6. Petite maman_crêpes_adapted_Credit Courtesy of MUBI

Source: Mubi

‘Petite Maman’

Sciamma wanted to invest her production design with a timelessness, “so that a kid from the 1950s and a kid from 2020 could connect to the film. We were trying to build a common childhood through 50 years of costume design, interiors, accessories and attitudes. It was counter­intuitive, finding this very special language of the film.”

Director of photography Claire Mathon was key to this design process, rejoining Sciamma from Portrait Of A Lady On Fire. “She is one of the most important meetings of my life, the only one who is as obsessed with details as me,” says the filmmaker. “She’s an amazing collaborator, because you think about the whole film with her, all the time. I think our brains work in a very similar way, so we have our own language. I feel sometimes that we could be sisters.”

Young stars

Sciamma says that twin sisters Joséphine and Gabrielle Sanz, acting for the first time as Nelly and the young Marion respectively, quickly progressed from a crash course in cinema to become “full collaborators” in tune with the rhythm of the film. But then, Sciamma is no novice when it comes to working with children and young people, who have been present in her films from feature debut Water Lilies, through Tomboy and Girlhood.

In fact, she cites her screenwriter assignment on Claude Barras’ 2016 animation My Life As A Courgette, set in a French orphanage, as a turning point in her writing. “It’s a big responsibility writing for kids, and through that responsibility I got to experiment with creating cinema as a safe space. Of course, Courgette had wild ideas — the kid kills his mother and is better off without her. It’s not that it’s saying nothing. But it was creating a safe space for radical feelings. That made me feel good and has made me try other ways of expressing emotion in cinema.”

Portrait Of A Lady On Fire extended that process — and rather than be intimidated by that film’s impact, Sciamma appears to have been liberated.

“I must say, it changed my life,” she says, citing the interest of Hollywood actors to collaborate with her as one notable consequence. “But actually, it took the pressure off. I did Petite Maman so freely, feeling no pressure at all. I’m glad I had the experience of this ‘indie blockbuster’ being everywhere, and the awards season and the Cannes festival. That was great, but it’s done, in a way it will never happen again.”

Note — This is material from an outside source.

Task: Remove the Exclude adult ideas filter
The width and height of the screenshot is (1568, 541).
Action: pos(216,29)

As with Portrait Of A Lady On Fire, Neon will release Petite Maman in the US, likely in the spring. In the meantime, Sciamma has been touched by the success of the film in the UK and Ireland, where it reported the second-highest box office for an arthouse foreign-language film in 2021, after Another Round. Released into UK cinemas in November by Mubi, Petite Maman had reached $396,000 (£290,000) at press time.

“Spain is also good, but the UK has been unique, so far, for Petite Maman,” she says. “I’m respectful of the interest in cinema in the UK, and work hard each time for the cinema release there.”

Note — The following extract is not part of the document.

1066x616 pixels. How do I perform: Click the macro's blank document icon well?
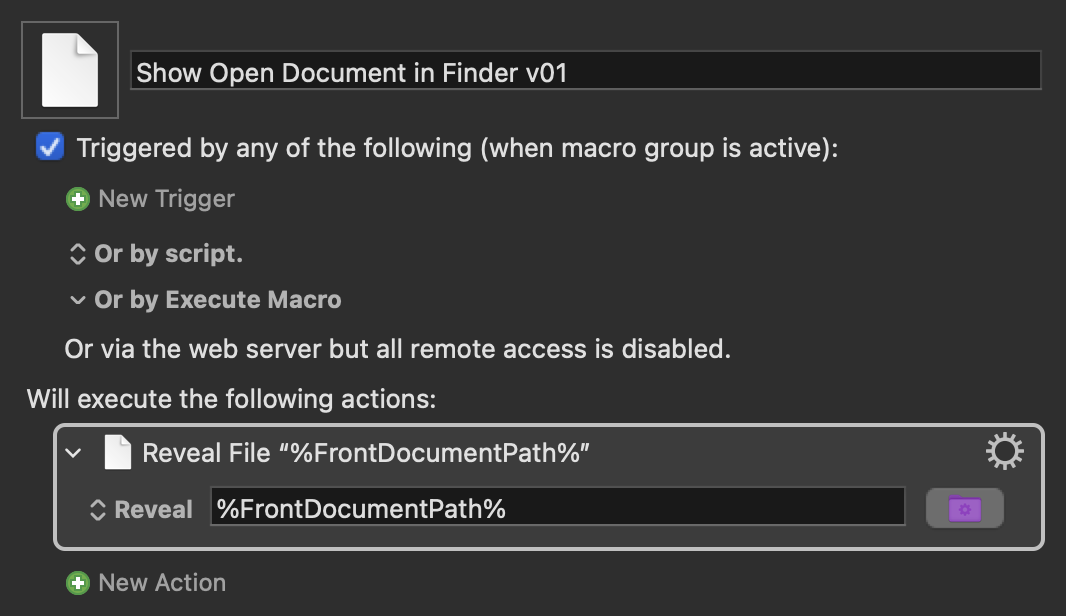[70, 70]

At the Oscars, France chose to submit Julia Ducournau’s Titane to the international feature category, overlooking Petite Maman — and Titane did not make the Oscar category’s shortlist of 15 titles. At the Bafta Film Awards, where films qualify by virtue of cinema release rather than country submission, Petite Maman is currently on three longlists — for film not in the English language, director and original screenplay. If nominated, this will be the filmmaker’s second at Bafta, after Portrait Of A Lady On Fire in 2020.

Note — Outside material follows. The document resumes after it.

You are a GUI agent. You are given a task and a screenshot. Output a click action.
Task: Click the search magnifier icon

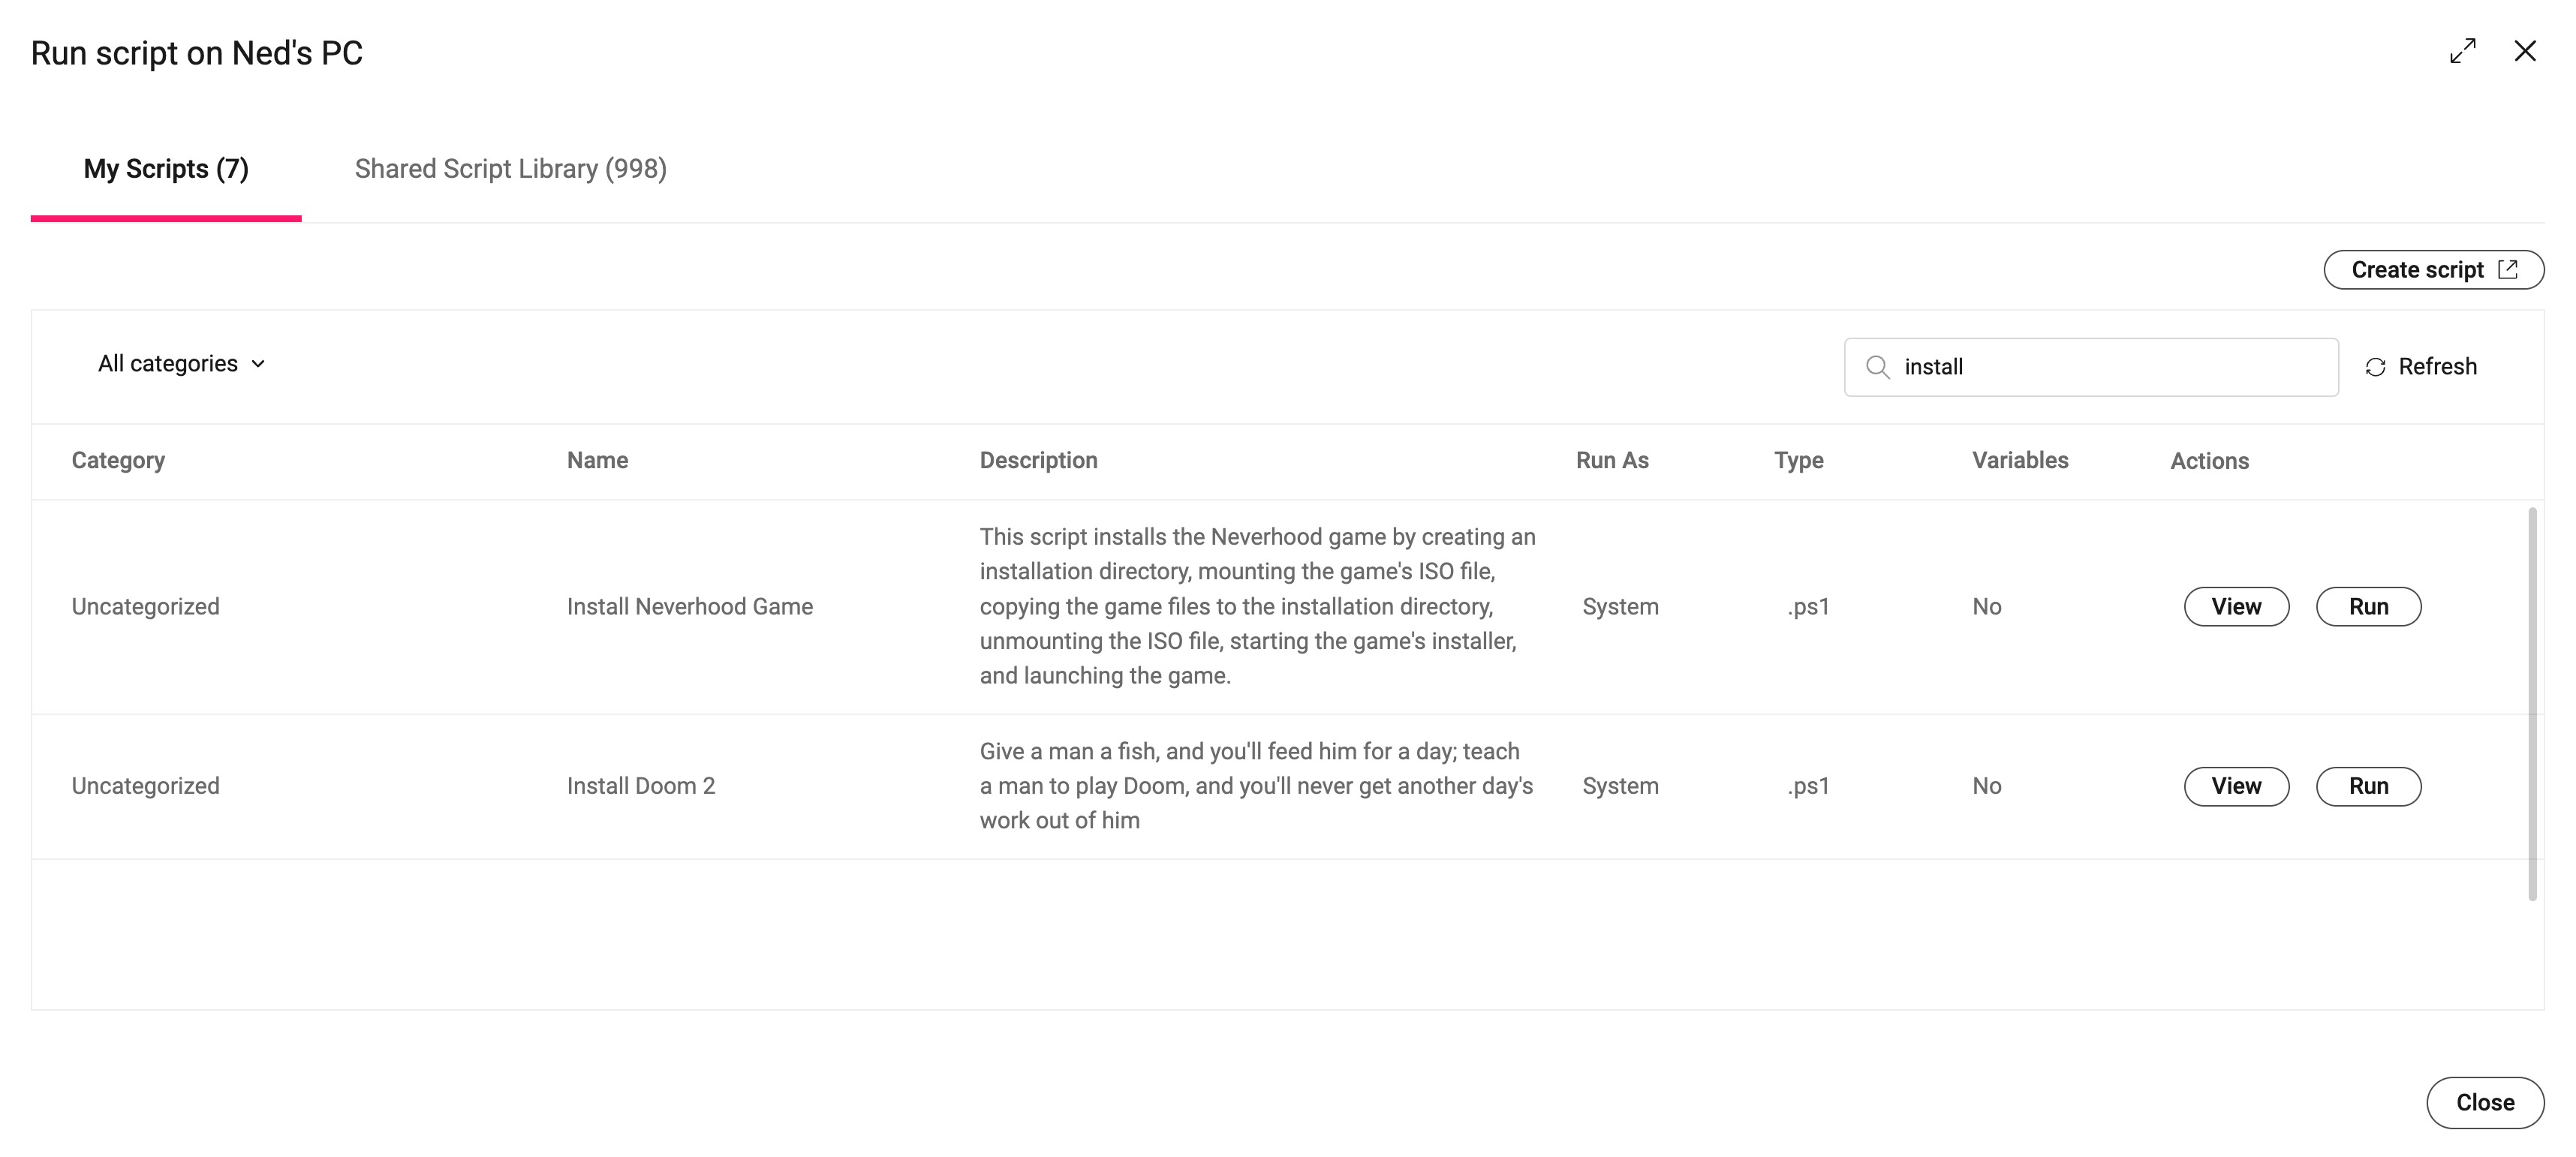click(x=1877, y=367)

Sciamma professes herself uninterested in the conversation suggesting countries should be allowed more than one Oscar submission for international feature film. “I don’t care,” she laughs. “I don’t have a strong opinion about how to reform a space where people give themselves prizes. I just want to get the fun of it. I did a full awards season being the sidekick of [Parasite’s] Bong Joon Ho — and really enjoyed losing!”